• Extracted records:
○ ○ ○
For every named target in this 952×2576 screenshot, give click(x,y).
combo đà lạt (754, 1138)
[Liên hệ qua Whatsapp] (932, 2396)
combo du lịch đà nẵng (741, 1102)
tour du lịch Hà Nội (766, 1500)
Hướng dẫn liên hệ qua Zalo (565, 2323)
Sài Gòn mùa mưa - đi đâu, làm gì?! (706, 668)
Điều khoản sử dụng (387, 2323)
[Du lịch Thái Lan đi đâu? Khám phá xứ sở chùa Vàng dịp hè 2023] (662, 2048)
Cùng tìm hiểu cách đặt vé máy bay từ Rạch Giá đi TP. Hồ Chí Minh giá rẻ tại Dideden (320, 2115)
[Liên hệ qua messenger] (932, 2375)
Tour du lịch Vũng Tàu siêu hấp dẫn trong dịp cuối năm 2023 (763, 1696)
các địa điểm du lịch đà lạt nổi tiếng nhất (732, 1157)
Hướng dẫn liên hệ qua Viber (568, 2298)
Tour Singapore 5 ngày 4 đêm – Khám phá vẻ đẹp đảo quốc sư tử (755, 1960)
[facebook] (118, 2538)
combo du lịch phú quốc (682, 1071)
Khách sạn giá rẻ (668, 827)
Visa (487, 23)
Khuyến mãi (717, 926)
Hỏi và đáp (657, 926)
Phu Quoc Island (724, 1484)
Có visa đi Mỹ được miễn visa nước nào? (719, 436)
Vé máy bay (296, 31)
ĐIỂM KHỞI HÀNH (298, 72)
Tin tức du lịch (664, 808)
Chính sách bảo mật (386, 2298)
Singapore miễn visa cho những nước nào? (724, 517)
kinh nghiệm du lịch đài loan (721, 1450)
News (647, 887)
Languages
○ ○ ○
• Your objective: Restate word for word the lines running from the line that holds "Cùng tìm hiểu" to the final line of the entries.

• Written solution:
Cùng tìm hiểu cách đặt vé máy bay từ Rạch Giá đi TP. Hồ Chí Minh giá rẻ tại Dideden (320, 2115)
[Liên hệ qua messenger] (932, 2375)
Tour du lịch Vũng Tàu siêu hấp dẫn trong dịp cuối năm 2023 (763, 1696)
các địa điểm du lịch đà lạt nổi tiếng nhất (732, 1157)
Hướng dẫn liên hệ qua Viber (568, 2298)
Tour Singapore 5 ngày 4 đêm – Khám phá vẻ đẹp đảo quốc sư tử (755, 1960)
[facebook] (118, 2538)
combo du lịch phú quốc (682, 1071)
Khách sạn giá rẻ (668, 827)
Visa (487, 23)
Khuyến mãi (717, 926)
Hỏi và đáp (657, 926)
Phu Quoc Island (724, 1484)
Có visa đi Mỹ được miễn visa nước nào? (719, 436)
Vé máy bay (296, 31)
ĐIỂM KHỞI HÀNH (298, 72)
Tin tức du lịch (664, 808)
Chính sách bảo mật (386, 2298)
Singapore miễn visa cho những nước nào? (724, 517)
kinh nghiệm du lịch đài loan (721, 1450)
News (647, 887)
Languages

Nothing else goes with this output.